Thinking parallel: sparse iterative solvers with CUDA
Tuesday, January 11, 2011 - 8:30am - 9:30am
Iterative sparse linear solvers are a critical component of a scientific computing platform. Developing effective preconditioning strategies is the main challenge in developing iterative sparse solvers on massively parallel systems. As computing systems become increasingly power-constrained, memory hierarchies for massively parallel systems will become deeper and more hierarchical. Parallel algorithms with all-to-all communication patterns that assume uniform memory access times will be inefficient on these systems.

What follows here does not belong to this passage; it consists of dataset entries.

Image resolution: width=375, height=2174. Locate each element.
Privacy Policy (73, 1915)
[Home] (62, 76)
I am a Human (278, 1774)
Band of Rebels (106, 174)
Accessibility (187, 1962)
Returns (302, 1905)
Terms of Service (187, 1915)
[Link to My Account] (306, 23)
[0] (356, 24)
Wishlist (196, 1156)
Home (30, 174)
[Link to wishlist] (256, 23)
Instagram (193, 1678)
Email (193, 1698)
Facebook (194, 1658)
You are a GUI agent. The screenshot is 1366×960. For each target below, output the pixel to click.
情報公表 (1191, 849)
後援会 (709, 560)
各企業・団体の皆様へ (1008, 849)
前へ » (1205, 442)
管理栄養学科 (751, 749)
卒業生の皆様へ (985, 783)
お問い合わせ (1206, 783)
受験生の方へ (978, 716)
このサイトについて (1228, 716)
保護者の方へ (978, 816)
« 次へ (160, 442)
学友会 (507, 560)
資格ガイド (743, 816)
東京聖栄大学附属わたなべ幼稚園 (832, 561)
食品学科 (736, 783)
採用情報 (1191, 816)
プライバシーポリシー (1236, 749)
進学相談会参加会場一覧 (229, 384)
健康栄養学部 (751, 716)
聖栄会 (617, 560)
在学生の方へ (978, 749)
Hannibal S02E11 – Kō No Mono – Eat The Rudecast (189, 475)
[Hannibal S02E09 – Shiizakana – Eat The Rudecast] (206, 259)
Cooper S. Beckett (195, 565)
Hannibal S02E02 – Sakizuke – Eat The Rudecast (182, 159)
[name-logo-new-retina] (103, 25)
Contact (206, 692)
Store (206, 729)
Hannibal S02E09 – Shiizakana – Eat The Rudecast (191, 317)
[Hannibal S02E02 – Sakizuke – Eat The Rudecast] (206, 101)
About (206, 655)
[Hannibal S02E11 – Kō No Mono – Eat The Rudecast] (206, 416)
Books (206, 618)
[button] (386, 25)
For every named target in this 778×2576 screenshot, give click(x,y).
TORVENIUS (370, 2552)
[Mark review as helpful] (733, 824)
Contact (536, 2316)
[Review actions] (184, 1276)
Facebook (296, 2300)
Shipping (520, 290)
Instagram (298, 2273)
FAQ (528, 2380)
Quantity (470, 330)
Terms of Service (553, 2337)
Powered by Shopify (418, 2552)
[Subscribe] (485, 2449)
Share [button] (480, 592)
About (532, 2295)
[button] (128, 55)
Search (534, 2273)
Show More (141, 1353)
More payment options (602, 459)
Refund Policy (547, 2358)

In this talk, I will outline the challenges of developing good parallel preconditioners, and demonstrate that domain decomposition methods have communication patterns that match emerging parallel platforms. I will present recent work to develop restricted additive Schwarz (RAS) preconditioners as part of the open source 'cusp' library of sparse parallel algorithms. On 2d Poisson problems, a RAS preconditioner is consistently faster than diagonal preconditioning in time-to-solution. Detailed analysis demonstrates that the communication pattern of RAS matches the on-chip bandwidths of a Fermi GPU. Line smoothing, which requires solving a large number of small tridiagonal linears systems in local memory, is another preconditioning approach with similar communication patterns. I will conclude with a roadmap for devoping a range of preconditioners, smoothers, and linear solvers on massively parallel hardware based on the domain decomposition and line smoothing approaches.